**Document excerpt**
—————

Space and Time Expanding at Yale Art Gallery

Few university art museums have holdings that span from 3000-year old Chinese bronze vessels to bronze coins of the Roman emperor Marcus Aurelius, and from the blue-tiled gates of ancient Babylon to Blam, a red, white, and blue oil painting by Roy LichtensteinThe collections of the Yale University Art Gallery, both deep and wide-ranging, offer up an impressive art-fueled time machine, and thanks to the Gallery’s current expansion project by Ennead, visitors will be able to travel more easily than ever across history and cultures.

The updated Gallery, three buildings that Ennead has carefully stitched together as one, is itself a kind of timeline that reflects Yale’s architectural history: Street Hall from 1866, described by its architect Peter B. Wight (channeling John Ruskin) as “Veronese Gothic,” was most recently home to the art history department; over 50 years later Egerton Swartwout created an enclosed bridge that linked Street Hall to his 1928 neo-Gothic museum (the “Old” Yale Art Gallery), built just across the road; and next door in 1953 Louis Kahn completed one of his first major commissions,  a five-story museum building with striking ceilings of concrete tetrahedron coffers, whose first floor now serves as the expanded museum’s main entrance.

Though the youngest of the three, Kahn’s building was the first up for renovation, a job Ennead (then Polshek) took on in 2006.  At a recent press preview of the Gallery, Ennead partner Duncan Hazard diplomatically commented that “Kahn was figuring it out as he went along.” (Over time sweating steel walls necessitated interior gutters, which, needless to say, didn’t help achieve a constant 70 degree/50 percent humidity standard museum climate.)

—————

**Material provided**

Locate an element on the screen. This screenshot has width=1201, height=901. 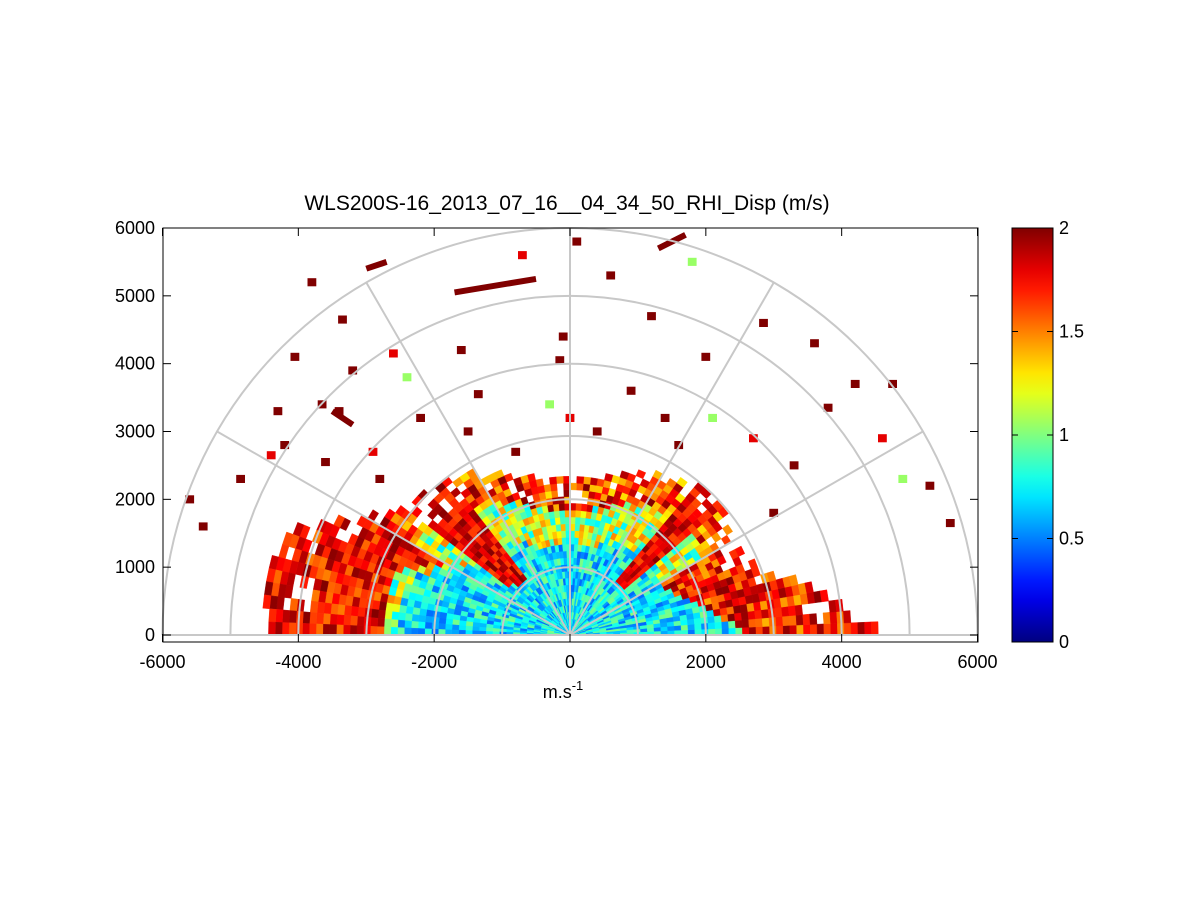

—————

**What is required**
Extend the passage on the Yale University Art Gallery expansion, beginning after its final sentence. The listing has no connection to the passage on the Yale art gallery expansion.

**Response for this exercise**
In the recent renovations of Swartwout and Street, Ennead took care to use storm windows to help with climate control, but these panes are recessed in the thick stone walls, which aids in maintaining the original look of the windows from the exterior. Inside, warrens of makeshift offices were removed to restore the buildings’ generous rooms, and a surprisingly spectacular glass elevator was installed to connect the floors above with an extensive new education center at the basement level.

At the top of Swartwout, Ennead added a floor and a half, which will provide space for temporary exhibitions and a dedicated study gallery, where every semester professors can request art to be displayed for use in their courses. The new addition is pulled back from the original facade to create a terrace with panoramic views of New Haven and is the new home of several large-scale sculptures, including a Henry Moore.

The expanded Gallery, which will open in December and tally almost 65,000 square feet, is free and open to the public, but its primary audience is students, and with the new space Yale hopes to instill an appreciation for art that will last a lifetime. If Yale generates even more art aficionados, a further expansion may be on the distant horizon: donors, many of them alumni, have given the museum 15,000 new works of art just since the renovation project began.